*** Reading passage
Distinguished Mr. President,
Distinguished Mr. Secretary-General
Ladies and Gentlemen,
A year has passed since I last addressed this audience. By historical standards, this is a miniscule amount of time. Yet the events that have taken place over the year have brought us to the edge of a new era in arms control.
A year ago, you and us still hoped that, by means of constructive dialogue, we altogether could overcome differences, find compromise solutions and give new impetus to the joint effort aimed at strengthening peace and maintaining global stability.
But today we face aggressive foreign-policy egocentrism fueled by claims for an exclusive right to determine the “rules” of world order and the destinies of nations, countries and entire regions. We are witnessing more and more attempts to destroy fundamental agreements and reshape the whole multilateral arms control architecture according to own narrow opportunistic interests. In pursuit of dominance the instruments that for decades have been preserving the stability and predictability of international relations are being carelessly taken down.
******
*** Dataset content
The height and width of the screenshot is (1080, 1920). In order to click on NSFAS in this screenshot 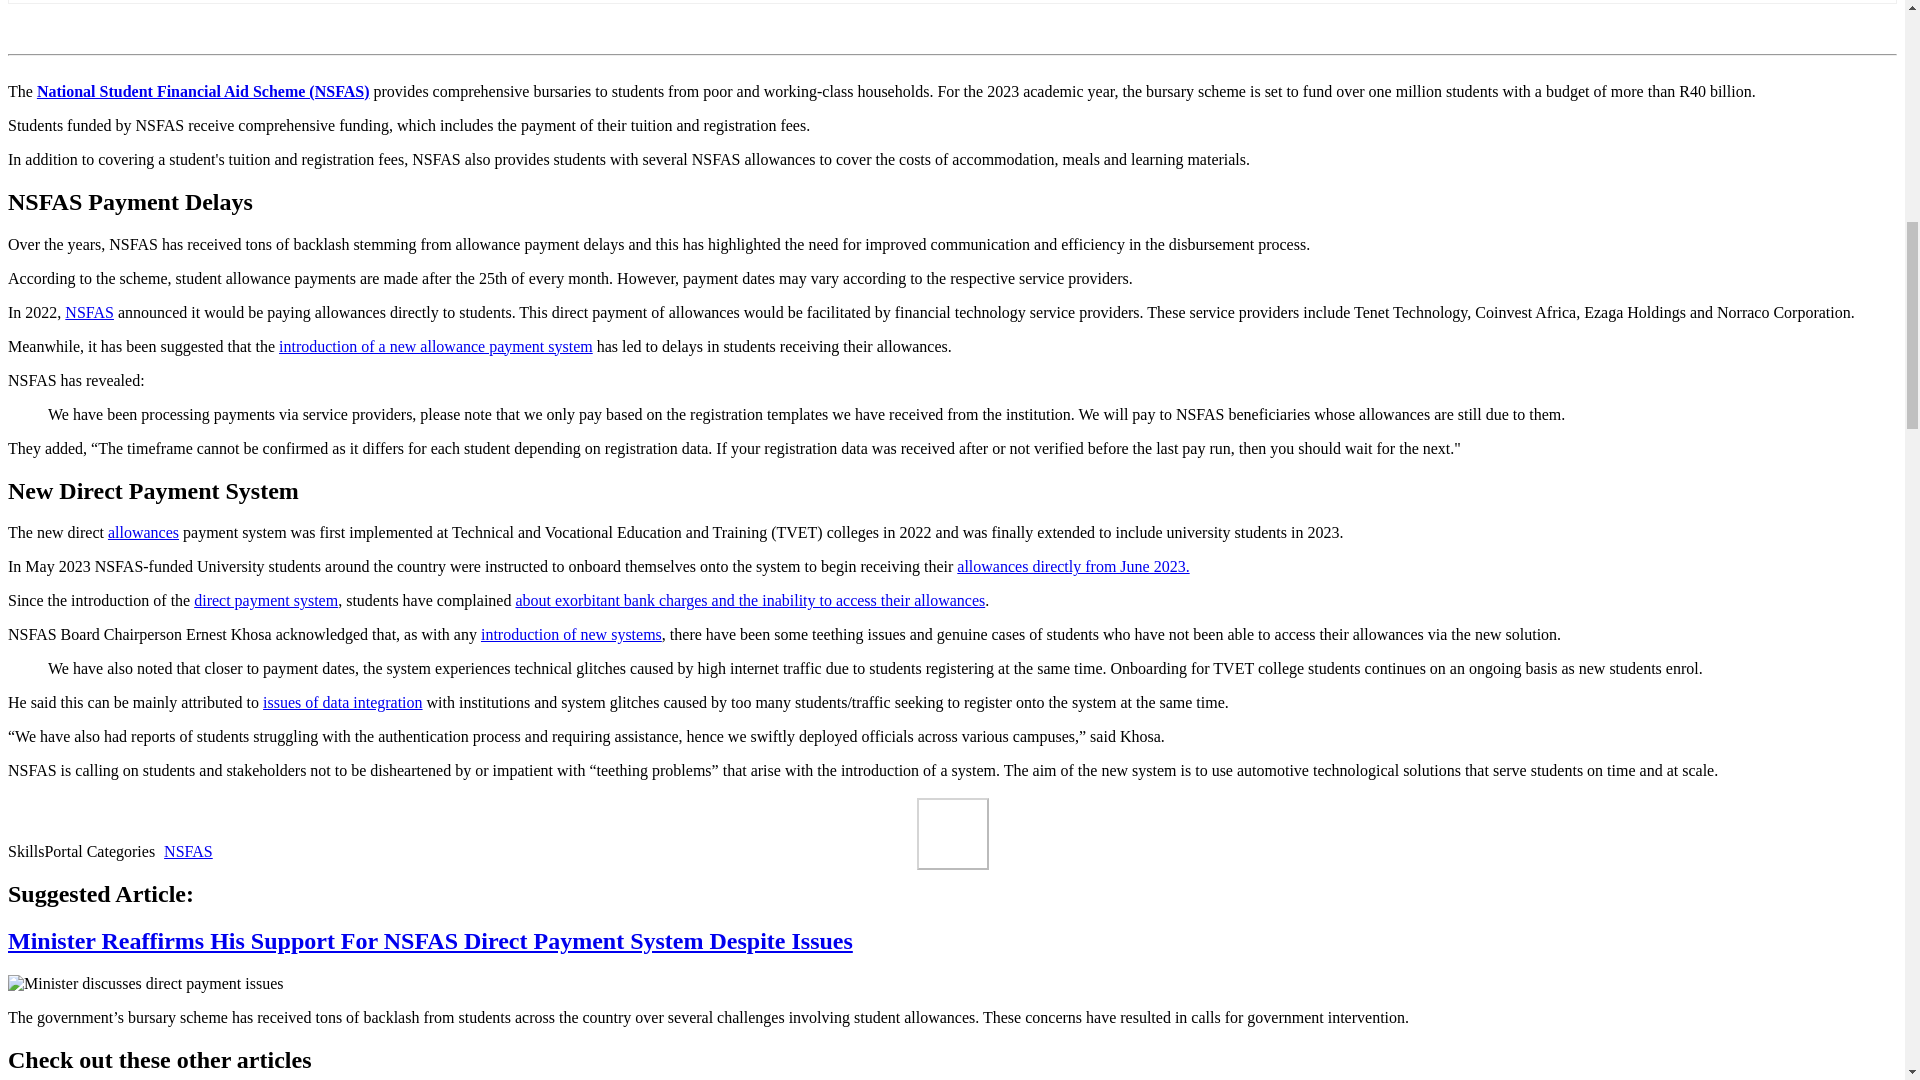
******
# Tasks to complete
1. Please retype the stretch from "A year ago, you" through "maintaining global stability." in the arms control speech, word for word.
2. Write what comes next in the arms control speech, picking up after its last sentence.

# Results in order
1.
A year ago, you and us still hoped that, by means of constructive dialogue, we altogether could overcome differences, find compromise solutions and give new impetus to the joint effort aimed at strengthening peace and maintaining global stability.

2.
Most recent example is a deliberate destruction of the INF Treaty by the US coupled with their categorical rejection of our persistent proposals to jointly and professionally analyze real problems accumulated in the context of this Treaty. Washington never made secret of the reason for its withdrawal from the INF Treaty: the US prefer to have their hands free in order to build up unrestricted missile capabilities in the regions where the US intend to push through their own interests.
This pushes us 30 years back in nuclear and missile disarmament but that is not the most pressing issue.
The US withdrawal from the ABM Treaty first, and then from the INF Treaty paves a way to a large-scale arms race with unpredictable consequences. Unlike the 1950s-1970s of the past century, when strategic arsenals of the two superpowers were involved, the new arms race would be provoked by perceptions of many other States that are left with no other choice but to have nuclear and missile capability as the only effective means to guarantee their national security. Dozens of countries have science, technology and industry advanced enough to do so.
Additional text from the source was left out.